Representations

Motivation

As additional background to the task, this page provide a high-level description for each of our three types of semantic dependency graphs, in lexicographic order.  For a first impression, please consult our example graphs for a single sentence.  For further information, please consult the external documents linked in each section.

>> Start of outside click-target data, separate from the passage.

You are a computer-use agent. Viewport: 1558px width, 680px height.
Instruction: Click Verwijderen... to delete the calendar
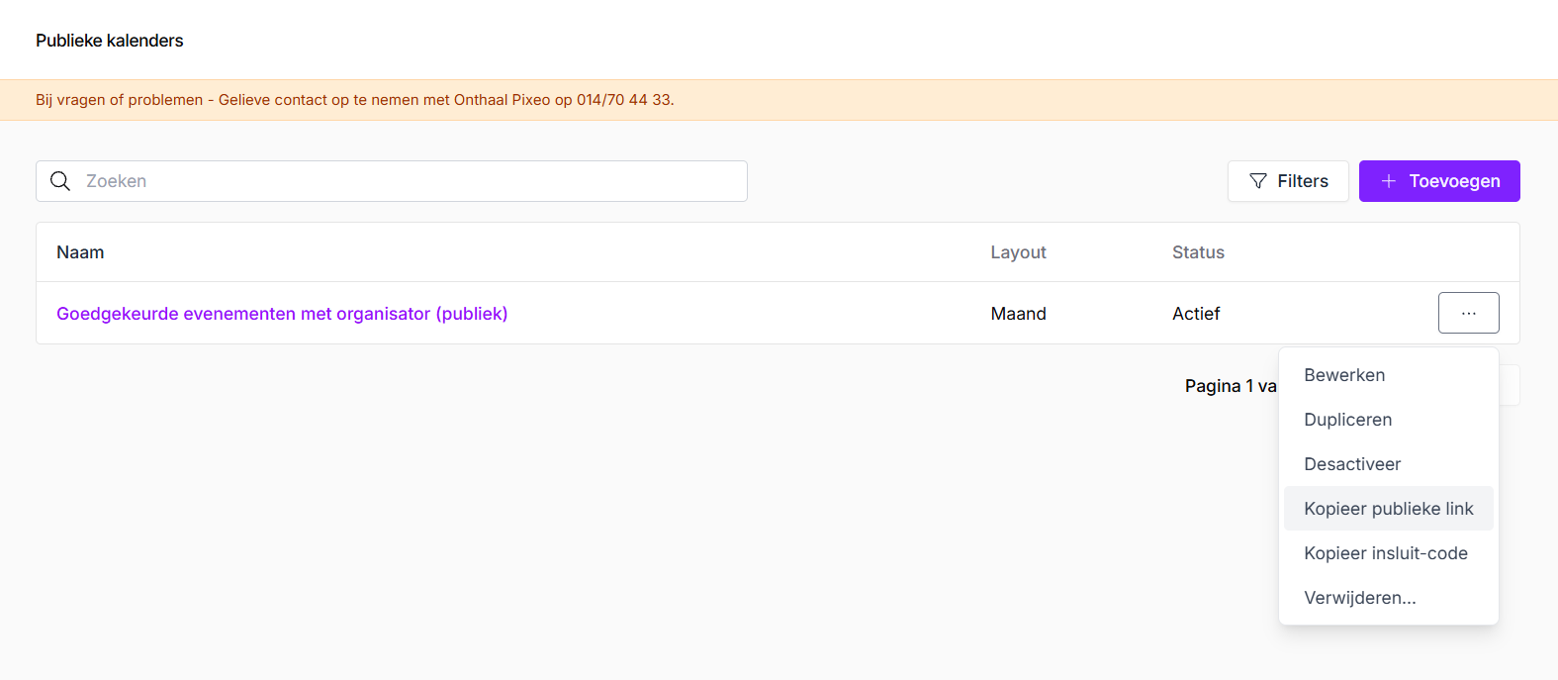1359,598
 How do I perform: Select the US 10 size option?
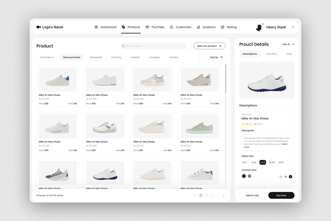(281, 162)
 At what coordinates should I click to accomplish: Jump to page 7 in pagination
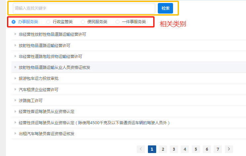pyautogui.click(x=218, y=149)
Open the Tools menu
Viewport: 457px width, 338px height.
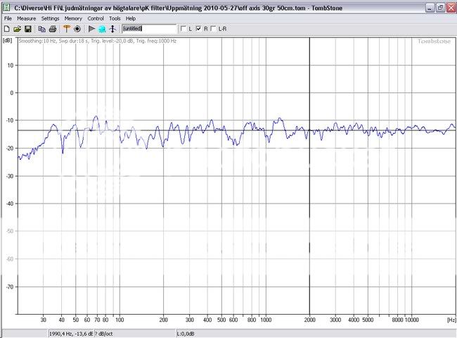click(115, 18)
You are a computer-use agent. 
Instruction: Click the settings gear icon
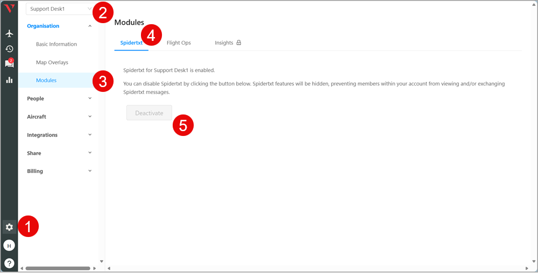pos(9,227)
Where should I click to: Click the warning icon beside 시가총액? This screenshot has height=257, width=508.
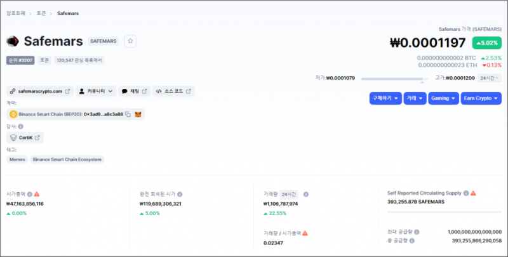pos(37,194)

DM: MRS-Derived Semantic Dependencies

These semantic dependencies come from the annotation of Sections 00–21 of the WSJ Corpus with gold-standard HPSG analyses provided by the LinGO English Resource Grammar (ERG).  Among other layers of linguistic analysis, this resource—dubbed DeepBank by Flickinger et al. (2012)—includes logical-form meaning representations in the framework of Minimal Recursion Semantics (MRS).

DM bi-lexical semantic dependencies, as used in this task, result from a two-stage ‘reduction’ (i.e. simplification) of full MRS analyses.  First, Oepen & Lønning (2006) define a conversion from MRS to variable-free Elementary Dependency Structures (EDS); this step is lossy, in that some scope-related information is discarded.  Second, while EDS typically contains dependency nodes that correspond to non-lexical units (e.g. construction-specified semantics, as in nominal compounding or the formation of bare noun phrases), it can be further reduced into strictly bi-lexical form through the conversion defined by Ivanova et al. (2012).  Although some aspects of construction-specific semantics can be projected onto binary word-to-word dependencies, this step, too, is not information-preserving, i.e. our DM semantic dependency graphs present a true subset of the information encoded in the full, original MRS.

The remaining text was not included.